Ingmar Bergman, réalisateur de plus de cinquante films, a marqué de son empreinte un demi-siècle de cinéma. Avec sa mort, le 30 juillet 2007, c’est une figure incontournable du cinéma qui disparaît.
« Que je sois croyant ou incroyant, païen ou chrétien, je veux être un artiste de la cathédrale… Mon moyen d’expression est le film, non la parole écrite… » Ces propos d’Ingmar Bergman lui-même, caractérisent l’homme et son œuvre qui marquera encore pendant longtemps le 7e art.
Les clés d’interprétation du cinéma bergmanien sont multiples : philosophie, sociologie, théologie, psychanalyse, libre au cinéphile de choisir ses angles de lecture artistique : jeu des acteurs, dialogues, éclairage, musique. Le spectateur sera d’autant plus impressionné et bouleversé qu’il connaîtra la vie du cinéaste car, dans ses films, Bergman se « met à nu » sans ménagement. Fils d’un pasteur luthérien rigide et d’une mère bourgeoise, le jeune Ingmar est éduqué dans l’obsession du pêché et du repentir, des interdits et des convenances sociales. Il s’en échappera en se réfugiant dans un univers de rêves, puis dans les études littéraires, le théâtre et le cinéma où il trouvera finalement sa voie.
Toute l’œuvre de Bergman est empreinte d’une problématique dominée par une morale intérieure exigeante focalisée sur une interrogation métaphysique permanente et une recherche du sens de la vie. Contrairement à Dostoïevski dont le drame fut de ne pas pouvoir croire, Bergman a souffert de ne pas pouvoir cesser de croire. Harcelés par le doute, certains personnages ne parviennent pas à une foi durable et dénoncent le silence de Dieu. D’autres se rebellent contre l’absence de la grâce pour une humanité enfermée dans la prédestination et un destin injuste. Ils en arrivent jusqu’à la négation douloureuse de Dieu, mais parfois, une espérance irrépressible les conduit à une certaine transcendance.
Bergman met en lumière les tiraillements de la conscience : l’humiliation (La nuit des forains), le regret (Les fraises sauvages), la maladie et le désespoir (Cris et chuchotements), l’égoïsme (Sonate d’automne), l’incommunicabilité (Scènes de la vie conjugale), le mensonge et l’échec (De la vie des marionnettes), la mort (Le septième sceau).
Parmi ses nombreux chefs-d’œuvre, j’ai choisi d’évoquer brièvement la trilogie des « films de chambre » où transparaît son angoisse : À travers le miroir, Les communiants et Le silence.
Dans À travers le miroir, un écrivain raté réalise qu’il a toujours négligé ses enfants.

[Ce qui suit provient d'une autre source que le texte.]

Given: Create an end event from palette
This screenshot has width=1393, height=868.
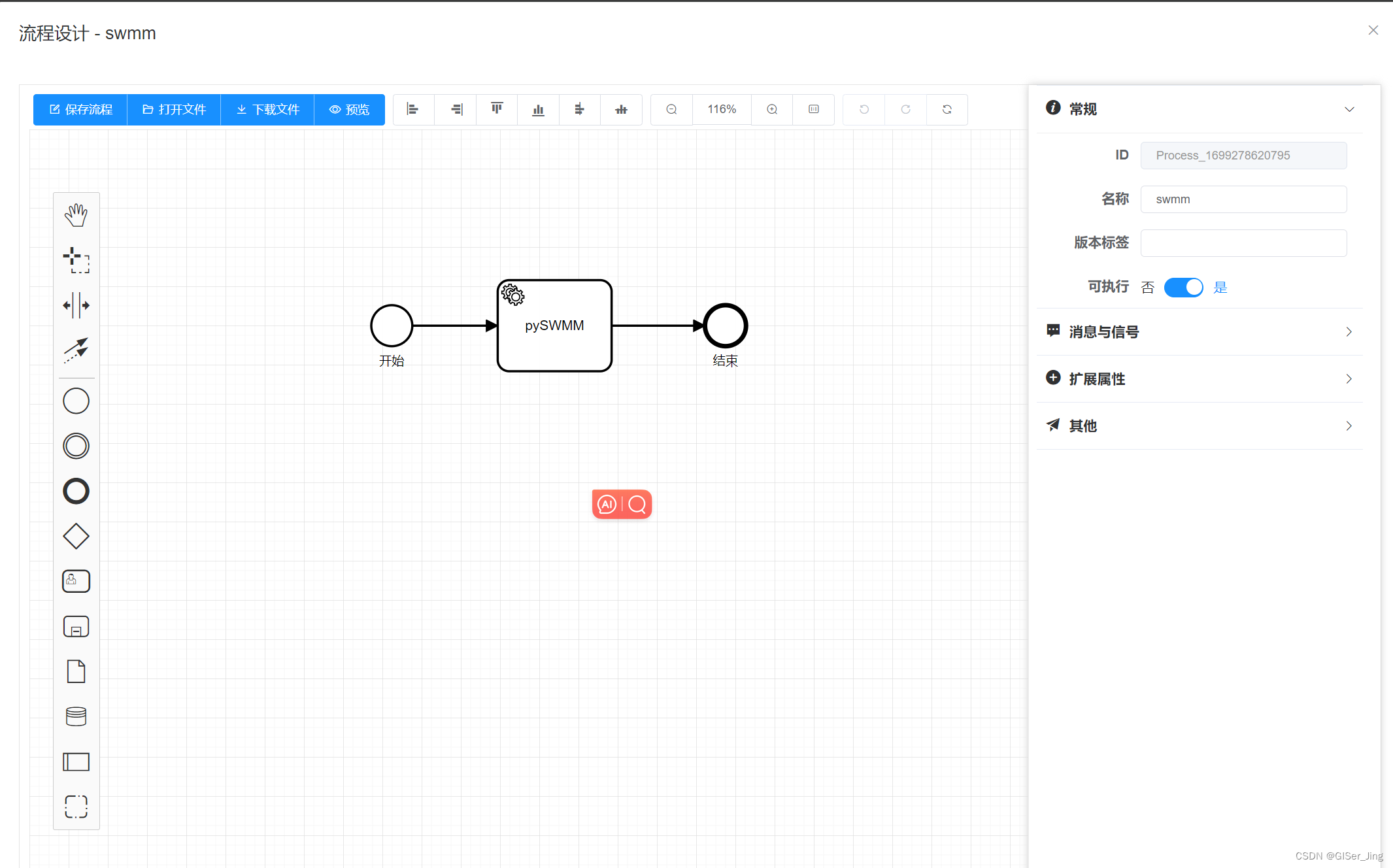Looking at the screenshot, I should pos(76,491).
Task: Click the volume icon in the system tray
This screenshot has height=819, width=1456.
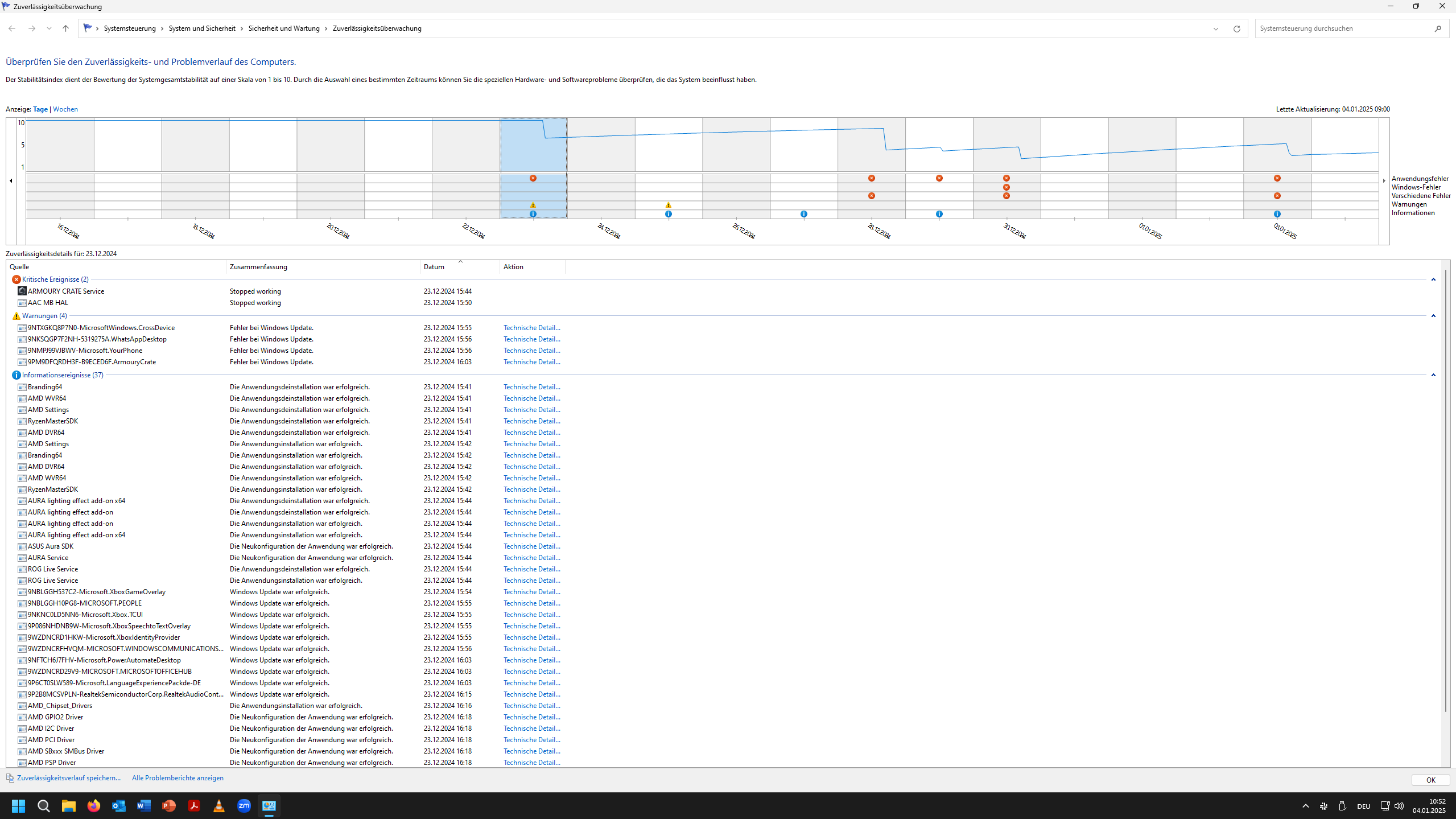Action: (x=1398, y=805)
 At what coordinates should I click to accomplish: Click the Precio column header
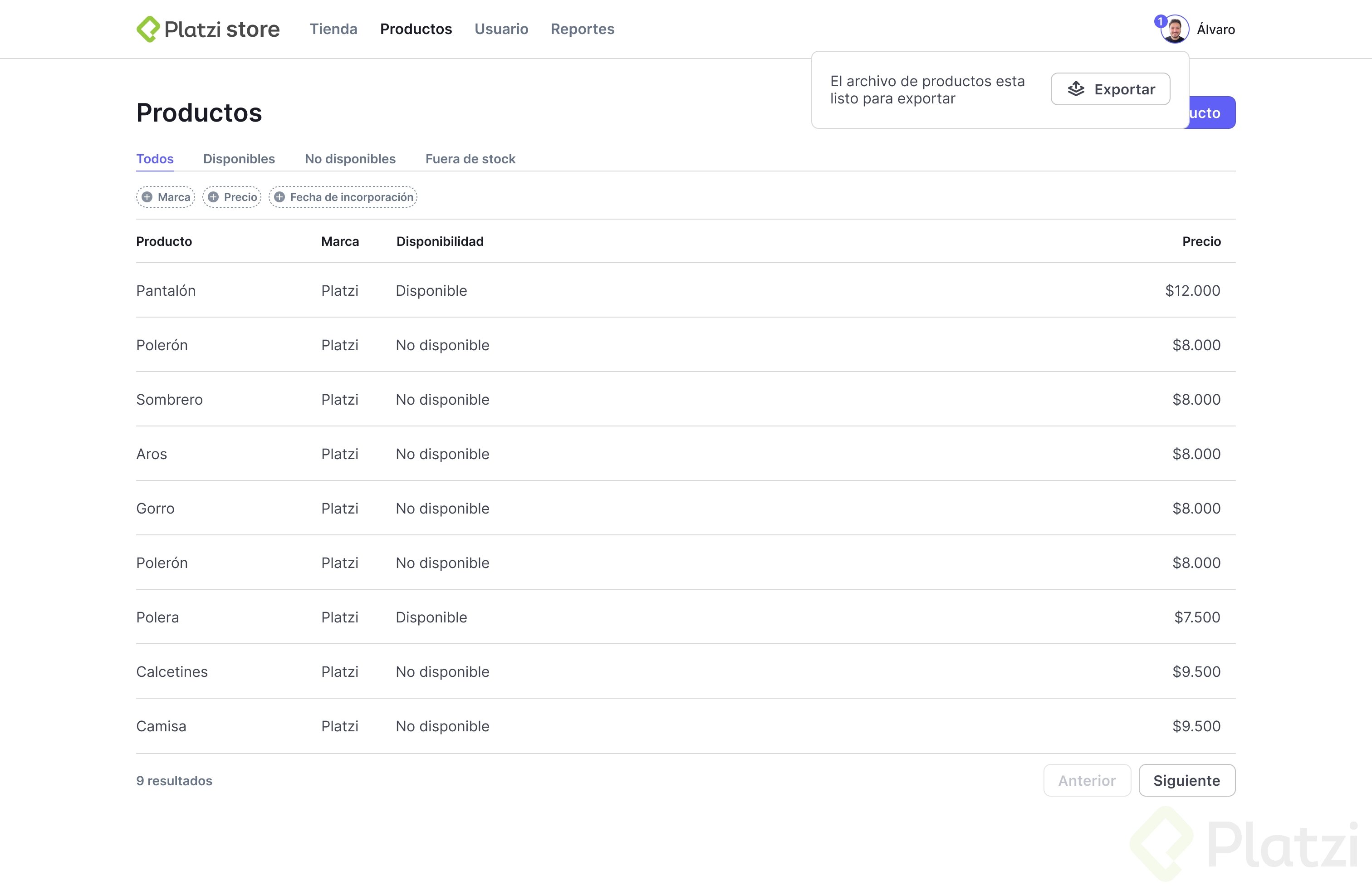pyautogui.click(x=1201, y=241)
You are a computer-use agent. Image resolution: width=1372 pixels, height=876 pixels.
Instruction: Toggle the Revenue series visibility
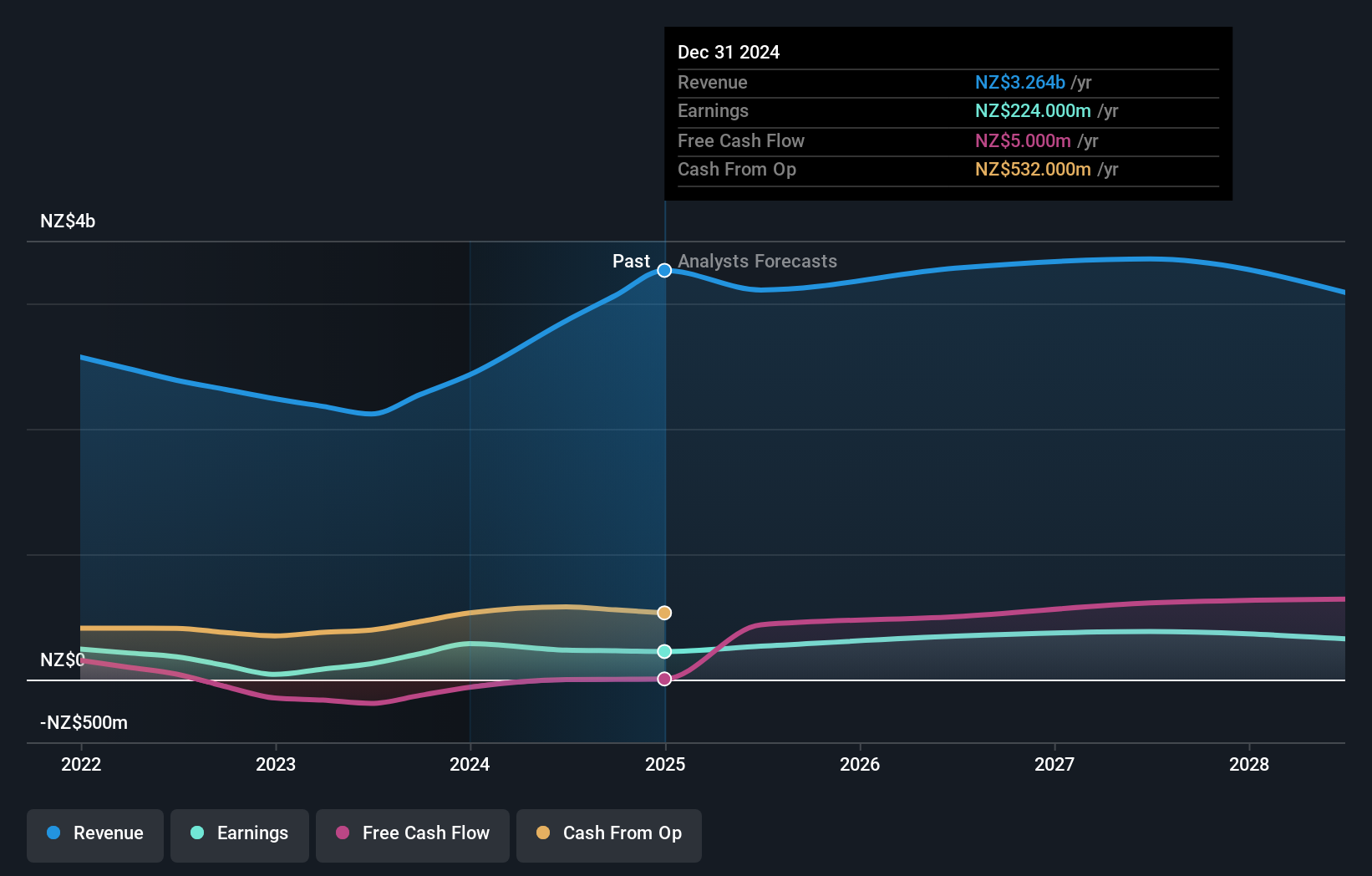point(94,833)
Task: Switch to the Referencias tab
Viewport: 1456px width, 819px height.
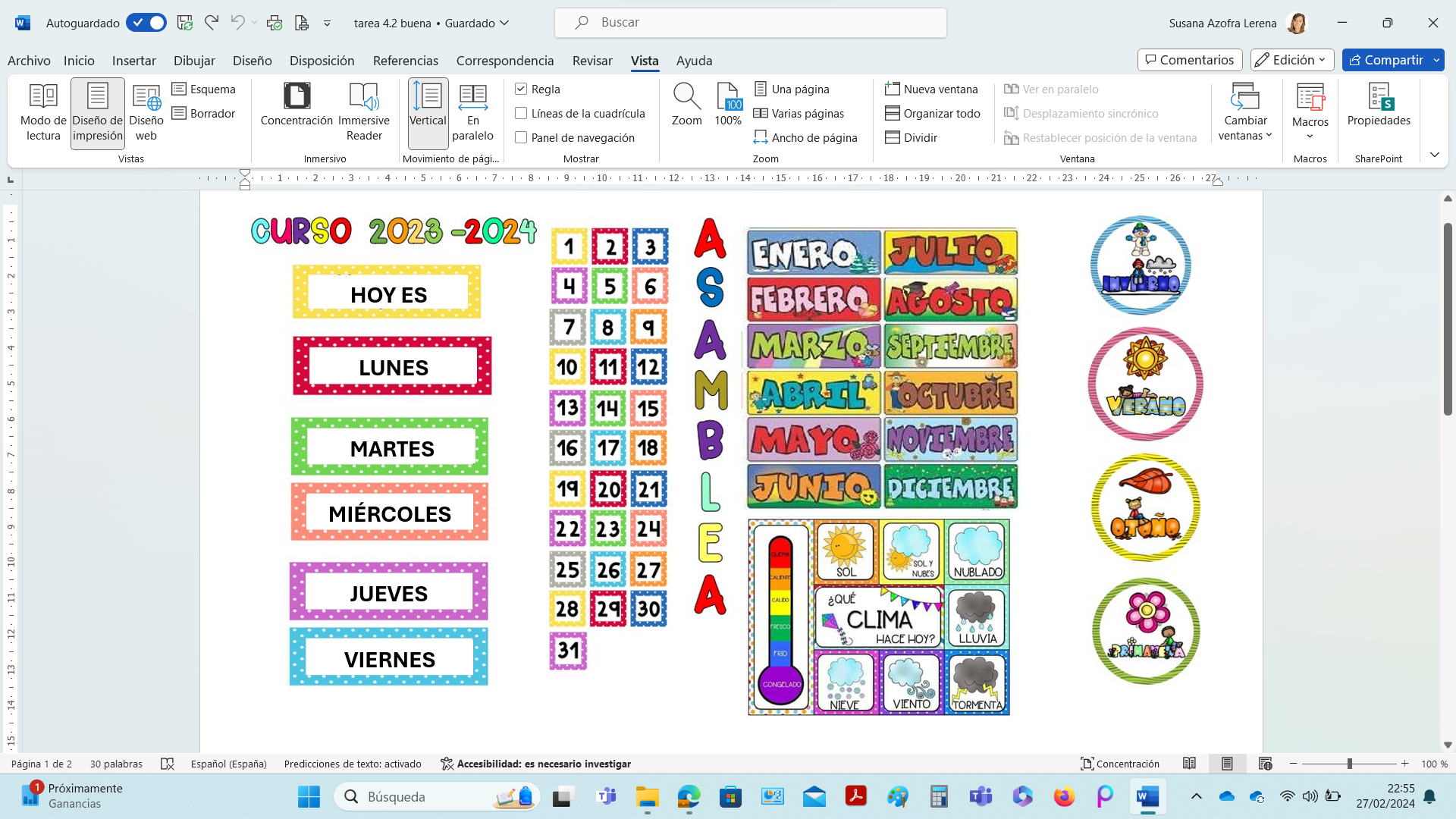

Reconnaissant sa faute, il se raccroche à la grâce divine. Il tente en vain d’ouvrir son cœur à Dieu mais son seul espoir reste l’amour car pour lui « chaque forme d’amour transforme le vide en richesse et le désespoir en retour à la vie ». Dans les deux films suivants, l’homme désespère face à l’injustice et à la douleur. Avec Les communiants, Bergman se réfère aux écrits de Kierkegaard dans lesquels « la vie privée de la grâce devient un gouffre de pulsions destructrices sans possibilité de salut ». Les doutes s’accumulent douloureusement autour du pasteur dont l’amour conventionnel et stérile est incapable de procurer le moindre apaisement à un paroissien acculé au suicide. Le dernier film de la trilogie est un appel désespéré du cinéaste confronté au silence de Dieu qu’il implore afin qu’il se manifeste. Face à l’univers dénué de sens des adultes, c’est la descente aux enfers pour l’enfant, seule une lueur d’espoir apparaît lorsque sa tante, avant de mourir, lui transmet quelques rudiments de la « langue inconnue » de ce monde hostile.
L’œuvre de Bergman ressemble à une quête de Dieu, du Bien et du Mal, de la conscience et de l’inconscient, de l’angoisse de la mort. Le réalisateur est un « sondeur d’âmes » et ses films, toujours d’actualité, méritent d’être vus et revus pour découvrir ou redécouvrir le monde, notre monde.